Liebman Villavecchia Arquitectos
FAD 1998 Award – Selected
The house, built in the mid-19th century, had been occupied by a series of tenants in recent years, during which time additions and alterations had been made which had drastically distorted the original structure of simple squarish spaces on either side of a central staircase.
It was built of thick stone walls and a variety of traditional vaulted brick ceilings. The original sitting room on the first floor, with a balcony overlooking the street, had frescoed handkerchief ceilings. The original kitchen/dining room, also on the first floor, was adjacent to a small garden which terraced very steeply to a back street. The top floor had little more than a lookout towards the bay used as a very primitive summer sitting room. The ground floor with a wide arched door to the street was originally a storage space for sea-related artefacts: dinghies, nets, anchors etc. It also contained a water cistern as well as underground wine storage.
In our remodelling scheme particular emphasis was placed on the upper floor, the most luminous level of the house and expansive views, to the east overlooking the bay, and to the west across a landscape of hills and Mount Pení. A new insulated roof was built reusing the old terracotta tiles. The former terrace lookout was removed and a sequence of interrelated living spaces -sitting room, kitchen and dining room- were created around the existing stairwell for which a new skylight was made.

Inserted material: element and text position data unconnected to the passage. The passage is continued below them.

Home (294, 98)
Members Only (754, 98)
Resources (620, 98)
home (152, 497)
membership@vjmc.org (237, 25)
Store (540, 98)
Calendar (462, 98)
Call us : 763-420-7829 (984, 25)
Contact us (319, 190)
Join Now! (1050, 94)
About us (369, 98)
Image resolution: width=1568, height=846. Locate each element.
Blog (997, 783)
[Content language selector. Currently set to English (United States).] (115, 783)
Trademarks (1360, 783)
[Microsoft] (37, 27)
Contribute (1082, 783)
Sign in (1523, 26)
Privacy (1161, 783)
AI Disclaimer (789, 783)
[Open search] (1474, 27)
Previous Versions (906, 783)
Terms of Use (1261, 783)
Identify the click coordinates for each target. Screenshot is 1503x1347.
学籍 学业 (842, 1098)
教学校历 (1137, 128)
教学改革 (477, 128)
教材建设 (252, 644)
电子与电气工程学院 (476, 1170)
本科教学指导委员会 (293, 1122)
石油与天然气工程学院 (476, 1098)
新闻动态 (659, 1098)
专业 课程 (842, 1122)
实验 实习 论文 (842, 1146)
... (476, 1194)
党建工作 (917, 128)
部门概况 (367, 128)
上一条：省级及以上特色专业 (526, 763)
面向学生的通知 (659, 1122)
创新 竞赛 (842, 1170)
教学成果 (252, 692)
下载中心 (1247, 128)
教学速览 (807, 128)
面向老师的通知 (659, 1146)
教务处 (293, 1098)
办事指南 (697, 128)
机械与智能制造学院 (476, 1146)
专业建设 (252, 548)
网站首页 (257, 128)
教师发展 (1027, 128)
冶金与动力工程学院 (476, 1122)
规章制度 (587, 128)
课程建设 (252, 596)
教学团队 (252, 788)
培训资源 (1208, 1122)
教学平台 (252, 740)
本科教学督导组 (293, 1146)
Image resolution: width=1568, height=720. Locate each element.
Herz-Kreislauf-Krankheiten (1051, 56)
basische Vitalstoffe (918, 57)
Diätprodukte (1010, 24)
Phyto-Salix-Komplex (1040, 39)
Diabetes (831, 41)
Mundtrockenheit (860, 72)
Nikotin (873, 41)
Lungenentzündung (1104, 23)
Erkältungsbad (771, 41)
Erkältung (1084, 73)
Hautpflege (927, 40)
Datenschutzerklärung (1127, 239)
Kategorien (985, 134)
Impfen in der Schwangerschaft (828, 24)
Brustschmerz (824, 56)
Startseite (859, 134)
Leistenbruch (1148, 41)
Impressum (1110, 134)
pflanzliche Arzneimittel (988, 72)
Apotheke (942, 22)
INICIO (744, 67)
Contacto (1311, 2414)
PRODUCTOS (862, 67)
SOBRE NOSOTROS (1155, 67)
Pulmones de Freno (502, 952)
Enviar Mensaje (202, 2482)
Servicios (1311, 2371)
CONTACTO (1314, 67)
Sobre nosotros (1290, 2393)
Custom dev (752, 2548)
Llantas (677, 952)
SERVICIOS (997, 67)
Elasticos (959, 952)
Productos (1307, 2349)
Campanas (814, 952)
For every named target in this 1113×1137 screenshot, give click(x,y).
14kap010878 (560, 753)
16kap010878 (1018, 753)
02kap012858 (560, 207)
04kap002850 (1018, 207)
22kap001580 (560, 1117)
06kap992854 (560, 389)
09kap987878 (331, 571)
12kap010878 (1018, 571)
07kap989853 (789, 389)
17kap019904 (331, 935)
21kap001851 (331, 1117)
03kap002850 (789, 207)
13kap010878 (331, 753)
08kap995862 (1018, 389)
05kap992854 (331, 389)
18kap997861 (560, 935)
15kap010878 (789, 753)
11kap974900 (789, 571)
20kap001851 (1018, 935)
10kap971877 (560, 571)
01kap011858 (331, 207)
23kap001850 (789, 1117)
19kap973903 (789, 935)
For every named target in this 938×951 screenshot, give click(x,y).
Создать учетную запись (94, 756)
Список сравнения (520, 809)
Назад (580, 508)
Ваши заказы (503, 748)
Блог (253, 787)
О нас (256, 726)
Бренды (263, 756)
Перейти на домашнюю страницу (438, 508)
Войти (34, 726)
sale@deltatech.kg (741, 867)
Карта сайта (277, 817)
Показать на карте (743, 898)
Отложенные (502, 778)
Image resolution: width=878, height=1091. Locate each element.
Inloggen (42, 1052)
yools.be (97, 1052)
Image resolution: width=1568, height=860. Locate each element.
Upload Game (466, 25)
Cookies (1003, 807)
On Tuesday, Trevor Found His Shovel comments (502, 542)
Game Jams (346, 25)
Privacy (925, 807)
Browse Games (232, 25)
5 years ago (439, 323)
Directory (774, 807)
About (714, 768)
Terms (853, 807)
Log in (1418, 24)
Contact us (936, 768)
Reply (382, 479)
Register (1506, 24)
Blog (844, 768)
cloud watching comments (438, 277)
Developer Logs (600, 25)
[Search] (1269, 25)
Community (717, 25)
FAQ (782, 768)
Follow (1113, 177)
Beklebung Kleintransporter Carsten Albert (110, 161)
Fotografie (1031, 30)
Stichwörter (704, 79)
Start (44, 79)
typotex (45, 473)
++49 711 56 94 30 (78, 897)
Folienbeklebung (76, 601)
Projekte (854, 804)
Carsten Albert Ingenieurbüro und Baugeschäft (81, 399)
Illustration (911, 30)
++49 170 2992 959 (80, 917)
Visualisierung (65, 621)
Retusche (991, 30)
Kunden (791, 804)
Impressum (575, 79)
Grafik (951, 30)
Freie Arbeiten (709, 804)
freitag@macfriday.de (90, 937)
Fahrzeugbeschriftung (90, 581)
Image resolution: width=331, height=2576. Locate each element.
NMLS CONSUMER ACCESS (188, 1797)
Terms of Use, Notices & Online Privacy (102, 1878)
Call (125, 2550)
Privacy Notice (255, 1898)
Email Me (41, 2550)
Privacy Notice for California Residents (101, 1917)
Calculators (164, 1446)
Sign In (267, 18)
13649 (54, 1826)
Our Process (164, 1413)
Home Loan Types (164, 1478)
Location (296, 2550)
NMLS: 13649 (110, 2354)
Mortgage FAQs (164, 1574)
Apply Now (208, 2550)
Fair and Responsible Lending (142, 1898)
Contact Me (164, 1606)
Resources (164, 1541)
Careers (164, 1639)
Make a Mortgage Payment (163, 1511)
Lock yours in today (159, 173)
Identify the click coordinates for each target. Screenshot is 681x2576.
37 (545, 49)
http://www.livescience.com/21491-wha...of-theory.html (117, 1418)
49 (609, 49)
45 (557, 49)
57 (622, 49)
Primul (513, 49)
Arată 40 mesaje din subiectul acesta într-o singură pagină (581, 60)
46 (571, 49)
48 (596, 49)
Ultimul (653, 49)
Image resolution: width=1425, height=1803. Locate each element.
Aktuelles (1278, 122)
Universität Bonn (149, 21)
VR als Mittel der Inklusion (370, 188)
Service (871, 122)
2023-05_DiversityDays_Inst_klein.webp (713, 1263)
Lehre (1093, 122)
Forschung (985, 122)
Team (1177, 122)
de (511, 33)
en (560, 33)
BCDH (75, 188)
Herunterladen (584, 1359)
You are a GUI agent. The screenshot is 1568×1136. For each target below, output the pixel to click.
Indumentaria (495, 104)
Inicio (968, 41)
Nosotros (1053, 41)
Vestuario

While the street facade was left practically untouched, the garden facade was significantly modified to accommodate a new entry sequence from the high-level back street, through the garden and to the house’s second floor. On the first and second floors two en suite bedrooms were located, the latter of which were originally “alcoves” connected to each main space. The original kitchen on the first floor was turned into a second living area adjacent to the garden. The extensive remodelling of the garden around an existing cypress tree, with planting and stone terracing as well as steel and wooden platforms, makes possible the upper-level entry as well as the interconnection of the different garden levels.
The original house had been “carved” into the stone hillside leaving an existing gap between the building’s stone walls and the natural terrain, allowing for the creation of a new lightwell at the rear of the otherwise dark ground floor. This brick-tile vaulted space was cleared of debris and restored and is the first room encountered upon entering the house from the main street entrance.